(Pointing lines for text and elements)
* * * *

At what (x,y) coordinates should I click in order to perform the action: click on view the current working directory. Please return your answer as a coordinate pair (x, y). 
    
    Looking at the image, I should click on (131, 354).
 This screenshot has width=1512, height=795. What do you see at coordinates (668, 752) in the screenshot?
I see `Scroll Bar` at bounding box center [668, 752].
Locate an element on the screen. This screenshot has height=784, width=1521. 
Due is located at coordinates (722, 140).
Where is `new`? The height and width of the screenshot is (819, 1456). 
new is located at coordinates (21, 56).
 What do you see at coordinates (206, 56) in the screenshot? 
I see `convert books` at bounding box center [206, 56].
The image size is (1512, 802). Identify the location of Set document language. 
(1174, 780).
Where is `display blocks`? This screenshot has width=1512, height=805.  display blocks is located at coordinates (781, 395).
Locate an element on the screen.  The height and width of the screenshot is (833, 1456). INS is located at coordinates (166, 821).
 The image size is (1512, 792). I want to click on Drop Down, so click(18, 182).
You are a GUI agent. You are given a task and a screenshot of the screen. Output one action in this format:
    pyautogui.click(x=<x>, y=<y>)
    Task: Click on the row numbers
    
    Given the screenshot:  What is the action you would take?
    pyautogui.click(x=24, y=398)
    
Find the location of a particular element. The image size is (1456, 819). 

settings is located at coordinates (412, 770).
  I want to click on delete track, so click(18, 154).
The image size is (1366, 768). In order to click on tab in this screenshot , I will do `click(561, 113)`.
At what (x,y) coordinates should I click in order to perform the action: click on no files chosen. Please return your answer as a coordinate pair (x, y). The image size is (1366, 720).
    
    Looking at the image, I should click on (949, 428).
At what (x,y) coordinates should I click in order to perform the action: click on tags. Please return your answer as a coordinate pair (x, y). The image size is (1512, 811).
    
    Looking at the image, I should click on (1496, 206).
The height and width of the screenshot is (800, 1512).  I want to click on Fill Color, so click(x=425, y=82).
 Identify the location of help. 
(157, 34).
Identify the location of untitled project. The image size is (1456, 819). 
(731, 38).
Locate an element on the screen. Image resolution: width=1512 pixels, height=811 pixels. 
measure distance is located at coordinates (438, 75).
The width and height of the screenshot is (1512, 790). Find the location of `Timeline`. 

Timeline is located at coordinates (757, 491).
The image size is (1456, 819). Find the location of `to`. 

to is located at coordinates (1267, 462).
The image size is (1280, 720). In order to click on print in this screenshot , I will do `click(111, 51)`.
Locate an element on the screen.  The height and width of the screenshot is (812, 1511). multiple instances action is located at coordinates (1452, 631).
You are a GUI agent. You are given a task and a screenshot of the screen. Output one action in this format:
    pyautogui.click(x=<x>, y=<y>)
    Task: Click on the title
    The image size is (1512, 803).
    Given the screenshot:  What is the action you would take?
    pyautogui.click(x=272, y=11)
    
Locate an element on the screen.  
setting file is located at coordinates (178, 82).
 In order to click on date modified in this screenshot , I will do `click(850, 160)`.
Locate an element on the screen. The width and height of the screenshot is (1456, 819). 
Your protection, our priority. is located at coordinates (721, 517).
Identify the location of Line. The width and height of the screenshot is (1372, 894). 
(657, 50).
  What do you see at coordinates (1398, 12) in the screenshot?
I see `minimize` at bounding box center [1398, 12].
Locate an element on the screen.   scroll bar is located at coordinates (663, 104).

* * * *

Repeat the lines from the one containing "coordinates (166, 821)." through the one containing "coordinates (1452, 631).", substituting "Point to an element on the screen" for "Locate an element on the screen" and changing nothing else.

■ Solution for this problem:
Point to an element on the screen.  The height and width of the screenshot is (833, 1456). INS is located at coordinates (166, 821).
 The image size is (1512, 792). I want to click on Drop Down, so click(18, 182).
You are a GUI agent. You are given a task and a screenshot of the screen. Output one action in this format:
    pyautogui.click(x=<x>, y=<y>)
    Task: Click on the row numbers
    
    Given the screenshot:  What is the action you would take?
    pyautogui.click(x=24, y=398)
    
Find the location of a particular element. The image size is (1456, 819). 

settings is located at coordinates (412, 770).
  I want to click on delete track, so click(18, 154).
The image size is (1366, 768). In order to click on tab in this screenshot , I will do `click(561, 113)`.
At what (x,y) coordinates should I click in order to perform the action: click on no files chosen. Please return your answer as a coordinate pair (x, y). The image size is (1366, 720).
    
    Looking at the image, I should click on (949, 428).
At what (x,y) coordinates should I click in order to perform the action: click on tags. Please return your answer as a coordinate pair (x, y). The image size is (1512, 811).
    
    Looking at the image, I should click on (1496, 206).
The height and width of the screenshot is (800, 1512).  I want to click on Fill Color, so click(x=425, y=82).
 Identify the location of help. 
(157, 34).
Identify the location of untitled project. The image size is (1456, 819). 
(731, 38).
Point to an element on the screen. Image resolution: width=1512 pixels, height=811 pixels. 
measure distance is located at coordinates (438, 75).
The width and height of the screenshot is (1512, 790). Find the location of `Timeline`. 

Timeline is located at coordinates (757, 491).
The image size is (1456, 819). Find the location of `to`. 

to is located at coordinates (1267, 462).
The image size is (1280, 720). In order to click on print in this screenshot , I will do `click(111, 51)`.
Point to an element on the screen.  The height and width of the screenshot is (812, 1511). multiple instances action is located at coordinates (1452, 631).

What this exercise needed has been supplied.